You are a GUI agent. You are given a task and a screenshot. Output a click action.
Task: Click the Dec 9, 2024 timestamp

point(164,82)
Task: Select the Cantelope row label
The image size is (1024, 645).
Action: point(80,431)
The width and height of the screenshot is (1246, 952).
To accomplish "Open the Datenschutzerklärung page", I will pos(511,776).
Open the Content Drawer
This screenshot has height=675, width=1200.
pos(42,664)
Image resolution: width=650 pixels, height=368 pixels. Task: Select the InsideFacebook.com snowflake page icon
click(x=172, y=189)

··········

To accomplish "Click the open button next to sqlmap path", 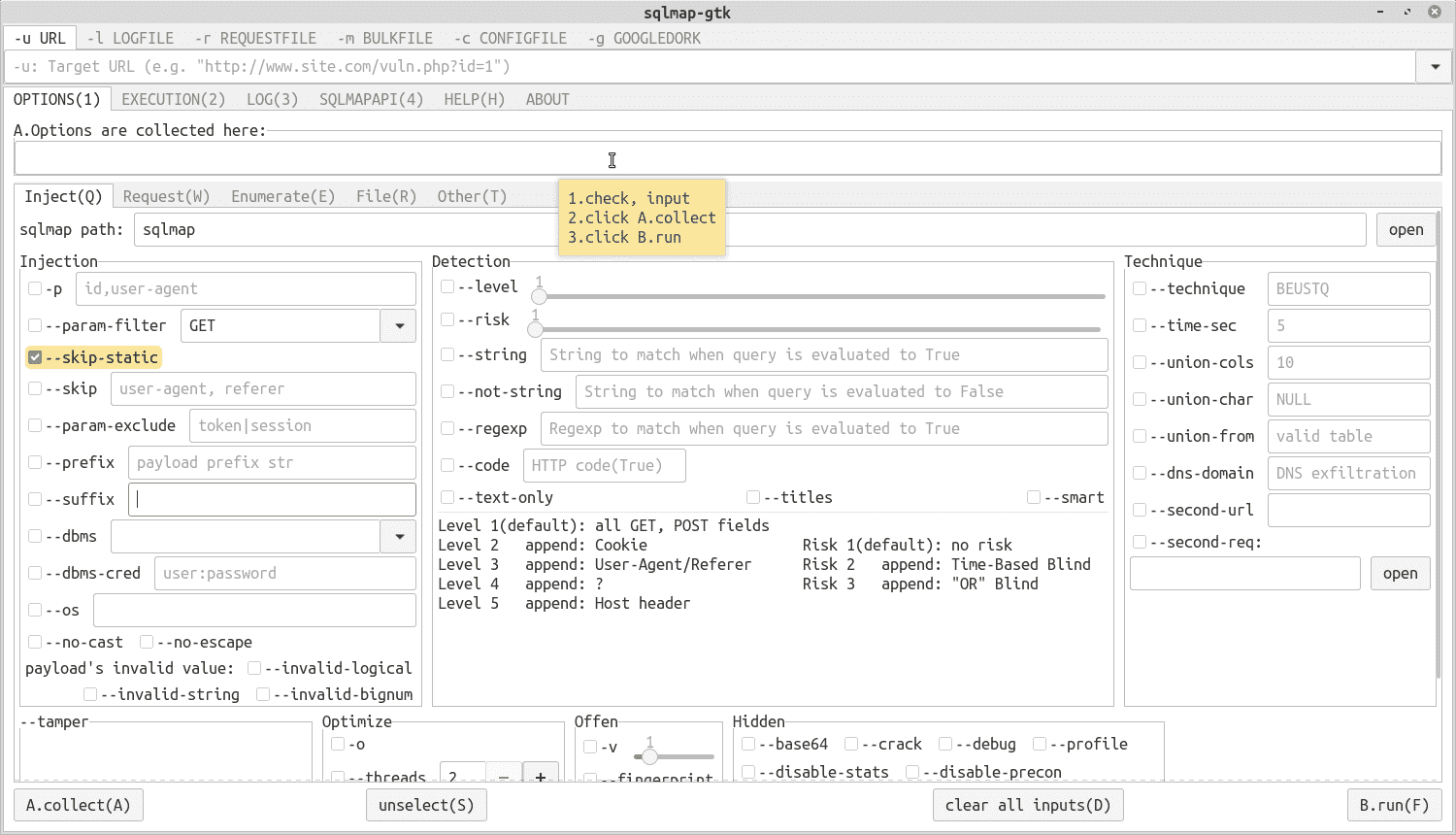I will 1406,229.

··········

| PROBLEM DETAILS |
Each line above from the one with "You are a GUI" up to and including the one with "The width and" must be set down exactly, and no line outside that span may appear.

| SOLVED PROBLEM |
You are a GUI agent. You are given a task and a screenshot. Output a click action.
Task: Click the Dec 9, 2024 timestamp

point(164,82)
Task: Select the Cantelope row label
The image size is (1024, 645).
Action: point(80,431)
The width and height of the screenshot is (1246, 952).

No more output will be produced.